POR QUE A FILA DOS HOMENS ANDA?
Eu estava recém-casada. Talvez grávida. Não lembro. Um amigo estava namorando. Vivendo os bons presságios da paixão. Sua parceira também se mostrava feliz. Mas a relação continha um ar de mistério. Ela tinha um filho e não queria envolver a criança no seu relacionamento tratado, desta forma, como um segredo. Uma rua sem saída que dava até determinado ponto.
Eu não compreendia bem como era possível. Era como esconder um elefante numa piscina rasa. Também não ficava claro como era possível fazer com que dois alvos de bons sentimentos, talvez amor, pudessem ter vidas separadas. Como água e óleo.
O tempo passou. Meu casamento acabou. Minha filha cresceu. Passei eu também à condição de mulher solteira com uma filha. Ou mãe solo. E agora são inúmeros os exemplos de mulheres que escondem sua vida sentimental dos filhos, tal como aquele que estreou minha consciência sobre tal situação. “Estou num romance. Mas a filha não sabe. Não conta nada”, me disse uma amiga, dia desses. Eu mesma, por vezes, declaro incompatível. Maternidade. Relacionamento afetivo. Adianto-me em dizer a pretendentes: Sou uma mãe.
Já desmarquei um encontro muito esperado pois de repente a filha se pintou toda. Era catapora. O moço disse: eu já tive catapora. Eu não entendi aquilo como um “tudo bem, podemos conciliar encontro e catapora”. Nunca mais nos vimos.
Outra vez, estava indo tomar um café ou algo assim com um, até então, amigo. Quando recebi a notícia que a filha já estava voltando de um passeio e que teria que buscá-la naquele momento. Desci do carro do moço. Nunca mais nos vimos.
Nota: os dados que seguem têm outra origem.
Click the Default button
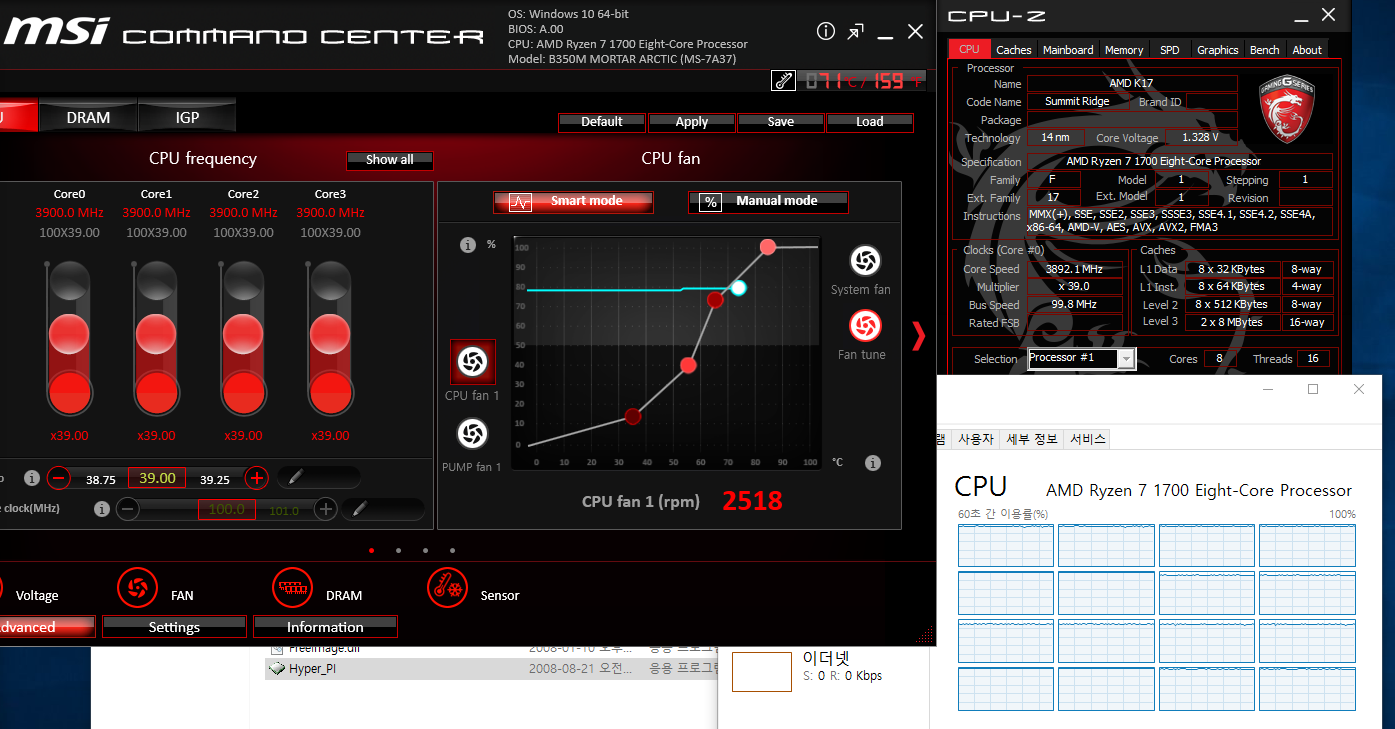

Outra vez, essa em um encontro marcado com antecedência, muito esperado, um jantar, o moço perguntou onde estava minha filha para que eu pudesse estar ali. Eu disse que na casa de uma amiga (e que correria tinha sido arranjar aquilo). Nunca mais nos vimos.
Uma vez tive um namorado. Que acolheu. Aceitou. E fez feliz. A nós duas. Por um tempo. Quando a história acabou, tive que lidar com o meu pesar e com o da pequena.
Concluí que era mesmo incompatível. Maternidade. Relacionamento afetivo. Parei de buscar histórias de amor. Passei a focar no meu tempo. Na minha solidão. Na minha solitude. Tirando as indefectíveis lições. Focando. No aprendizado. Fiquei meio ranzinza. Chego a mudar de calçada quando aparece uma flor. Descrente. Dou risada do grande amor.
Mas um belo dia soou o alarme. O que nos faz, mulheres, mães, agir assim? Com uma cobrança tão grande endereçada a nós mesmas. Os homens estavam aí. Dando sua lição. Ensinando como se faz. Como se ama sem medo de filhos. E sem medo de amor. De emendar uma relação na outra. De dizer ‘eu te amo’ a várias pessoas em um prazo de três dias.
Vamos mirar no exemplo desses homens de tão grande coração? Eles não parecem operar com esse tipo de variável – que ainda não sei nomear, mas desconfio que tenha origem em pressões sociais. Em machismo. Em medo da opinião alheia.
Eles apresentam aos filhos “amigas” e namoradas que se sucedem à velocidade da luz. Abrem o flanco para uma convivência íntima e intensa dessas partes tão logo conhecem as amigas/namoradas. Não lhes parece passar pela cabeça que pode haver sofrimento. Dano. Por parte dos rebentos. Que deviam ter mais pudor. Ou respeito. Ou paciência. Que deviam pegar leve e ver se aquela história vai dar certo. Para poder torná-la pública ou inseri-la na vida privada. Como as mulheres são levadas a fazer.
Mas o que diz se uma história dá certo? Se for um dia bom, já não deu? Um jantar. Um encontro. Uma semana. Um mês. Uma ilusão. Uma vontade. Um desejo.
Queremos ser santas aos olhos de quem? Passando também uma mensagem cruzada de que não temos vida afetiva. Amorosa. Sexual. Que apenas seus pais. Os homens. Têm o direito de ter sucessivas amigas/namoradas. Enquanto as mães se desdobram em papeis domésticos que nunca dão conta de todo. Negamos algo muito nosso.
Em nome de quê?
Eu não tenho a resposta. Mas me sinto impelida a buscá-la. Dizem que perguntar já é um avanço. E não ofende.